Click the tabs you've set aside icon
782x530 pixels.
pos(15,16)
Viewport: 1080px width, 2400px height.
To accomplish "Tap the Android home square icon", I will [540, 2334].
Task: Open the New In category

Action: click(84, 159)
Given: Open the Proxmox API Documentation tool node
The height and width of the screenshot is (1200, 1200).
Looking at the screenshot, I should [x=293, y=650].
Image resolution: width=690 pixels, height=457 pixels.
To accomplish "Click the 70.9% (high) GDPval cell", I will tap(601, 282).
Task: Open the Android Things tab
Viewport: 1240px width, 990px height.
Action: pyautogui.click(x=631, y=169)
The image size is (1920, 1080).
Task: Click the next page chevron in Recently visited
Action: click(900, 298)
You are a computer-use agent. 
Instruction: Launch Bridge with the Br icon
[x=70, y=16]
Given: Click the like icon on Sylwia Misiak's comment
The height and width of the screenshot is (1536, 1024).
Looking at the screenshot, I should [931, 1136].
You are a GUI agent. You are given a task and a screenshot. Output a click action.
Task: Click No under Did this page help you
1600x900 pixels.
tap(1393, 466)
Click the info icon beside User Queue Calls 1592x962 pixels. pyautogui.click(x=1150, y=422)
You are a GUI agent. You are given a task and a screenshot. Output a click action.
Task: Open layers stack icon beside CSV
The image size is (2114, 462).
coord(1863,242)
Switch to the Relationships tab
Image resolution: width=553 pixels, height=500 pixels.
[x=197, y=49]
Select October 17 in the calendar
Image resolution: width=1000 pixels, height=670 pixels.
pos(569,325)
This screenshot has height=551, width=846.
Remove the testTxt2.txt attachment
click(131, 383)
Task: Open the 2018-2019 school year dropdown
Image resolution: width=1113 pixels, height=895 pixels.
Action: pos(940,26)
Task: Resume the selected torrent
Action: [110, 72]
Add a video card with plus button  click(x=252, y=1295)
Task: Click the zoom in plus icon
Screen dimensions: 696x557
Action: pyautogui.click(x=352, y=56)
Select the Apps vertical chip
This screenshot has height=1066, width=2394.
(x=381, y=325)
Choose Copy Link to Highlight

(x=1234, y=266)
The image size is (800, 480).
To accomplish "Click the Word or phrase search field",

-*-*-

• _Short exercise_
Rewrite all of the material above, changing every "Viewport" to "Display" and leaving everything else as it is.

• _Expected answer_
Click the tabs you've set aside icon
782x530 pixels.
pos(15,16)
Display: 1080px width, 2400px height.
To accomplish "Tap the Android home square icon", I will [540, 2334].
Task: Open the New In category

Action: click(84, 159)
Given: Open the Proxmox API Documentation tool node
The height and width of the screenshot is (1200, 1200).
Looking at the screenshot, I should [x=293, y=650].
Image resolution: width=690 pixels, height=457 pixels.
To accomplish "Click the 70.9% (high) GDPval cell", I will tap(601, 282).
Task: Open the Android Things tab
Display: 1240px width, 990px height.
Action: pyautogui.click(x=631, y=169)
The image size is (1920, 1080).
Task: Click the next page chevron in Recently visited
Action: click(900, 298)
You are a computer-use agent. 
Instruction: Launch Bridge with the Br icon
[x=70, y=16]
Given: Click the like icon on Sylwia Misiak's comment
The height and width of the screenshot is (1536, 1024).
Looking at the screenshot, I should [931, 1136].
You are a GUI agent. You are given a task and a screenshot. Output a click action.
Task: Click No under Did this page help you
1600x900 pixels.
tap(1393, 466)
Click the info icon beside User Queue Calls 1592x962 pixels. pyautogui.click(x=1150, y=422)
You are a GUI agent. You are given a task and a screenshot. Output a click action.
Task: Open layers stack icon beside CSV
The image size is (2114, 462).
coord(1863,242)
Switch to the Relationships tab
Image resolution: width=553 pixels, height=500 pixels.
[x=197, y=49]
Select October 17 in the calendar
Image resolution: width=1000 pixels, height=670 pixels.
pos(569,325)
This screenshot has height=551, width=846.
Remove the testTxt2.txt attachment
click(131, 383)
Task: Open the 2018-2019 school year dropdown
Image resolution: width=1113 pixels, height=895 pixels.
Action: pos(940,26)
Task: Resume the selected torrent
Action: [110, 72]
Add a video card with plus button  click(x=252, y=1295)
Task: Click the zoom in plus icon
Screen dimensions: 696x557
Action: pyautogui.click(x=352, y=56)
Select the Apps vertical chip
This screenshot has height=1066, width=2394.
(x=381, y=325)
Choose Copy Link to Highlight

(x=1234, y=266)
The image size is (800, 480).
To accomplish "Click the Word or phrase search field",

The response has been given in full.